On his move, he added: "At December 31, 2010, I will retire as CEO. I will remain chairman of the board. Ralph Jones will become CEO on January 1, 2011.

"It has been an honour to work with many wonderful people at Everest to build the company from a modest size in 1995 to the global company it is today with over $6 billion of capital. The board and I have great confidence that Ralph, and our team, will continue to effectively grow Everest in the future."

Everest boosted its gross premiums written by four percent to $1 billion in the second quarter of 2010, while worldwide, reinsurance premiums increased six percent to $808.6 million with premium derived from the US markets up three percent and the international markets up nine percent. The company's combined ratio was 93.2 percent for the quarter versus 87.5 percent for the second quarter of 2009.

Excluding $9.8 million of prior year favourable development and $69.7 million of catastrophe losses, which were primarily attributable to development on first-quarter events, the current year attritional loss ratio was 59 percent, up from the 57.7 percent reported for last year's second quarter.

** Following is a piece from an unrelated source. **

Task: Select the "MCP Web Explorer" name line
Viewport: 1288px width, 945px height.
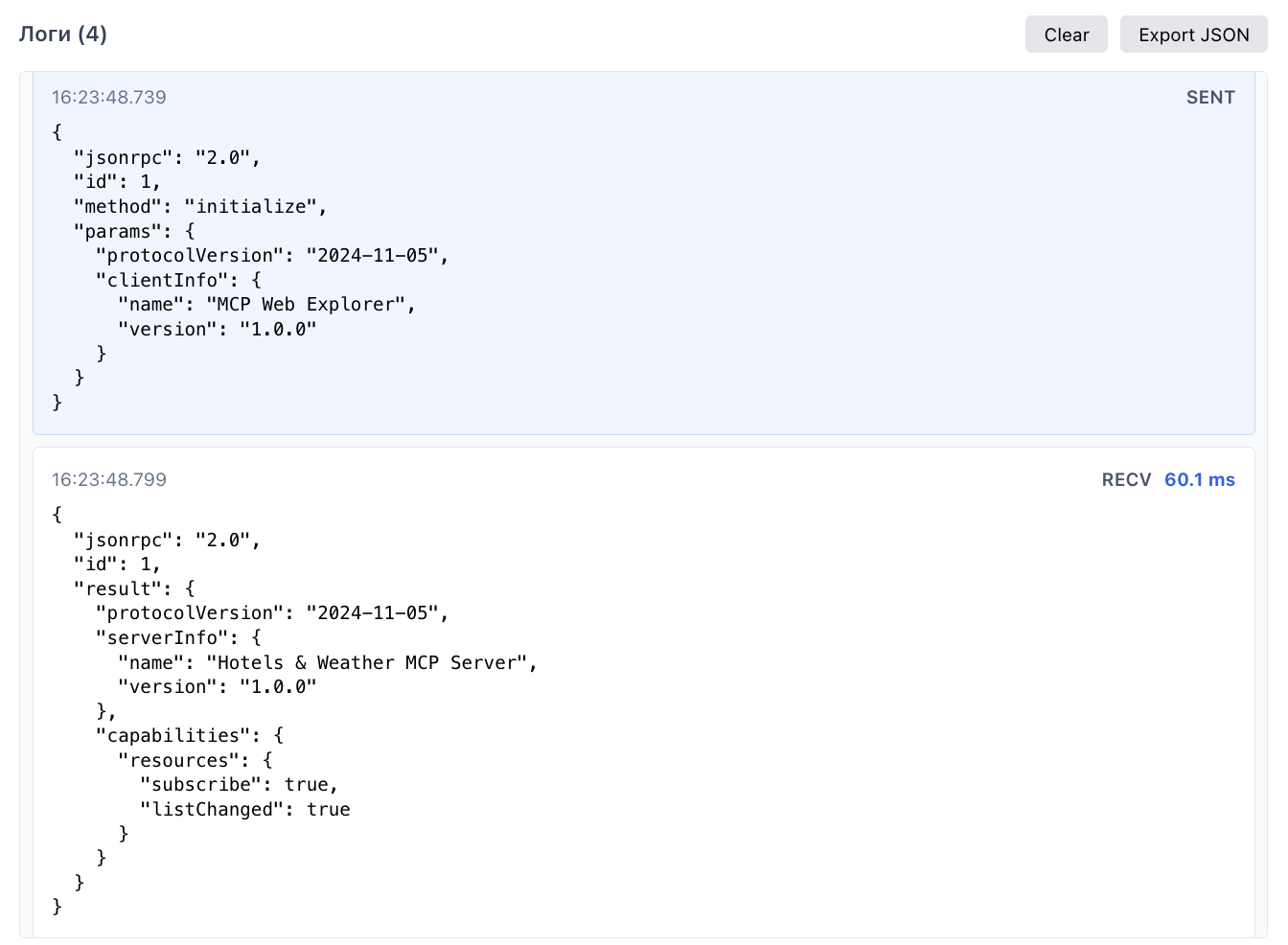Action: pos(266,304)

After-tax operating income, excluding net realised capital gains and losses, stood at $184.8 million, or $3.18 per share, compared to $256.2 million or $4.16 per share in the second quarter of 2009.

For the six months ended June 30, 2010, after-tax operating income was $111 million, or $1.89 per share, versus $362.4 million, or $5.88 per share, for the first six months of last year.

Net income, including net realised capital gains and losses, was $134 million or $2.28 per share for the first six months of 2010, compared to $381.1 million or $6.19 per share for the same period in 2009.

During the quarter, Everest repurchased 2.7 million of its shares at an average price of $74.64 and a total cost of $200.1 million. For the year, the company bought back 3.2 million of its shares or 5.5 percent of its total outstanding shares at year end 2009 for a total cost of $247.1 million. Shareholders' equity ended the quarter at $6 billion, down one percent from the $6.1 billion at December 31, 2009. Book value per share was $107.31 as of June 30, 2010 compared to $102.87 at December 31, 2009.

• Ratings agency AM Best has affirmed Everest's financial strength rating of A+ (superior).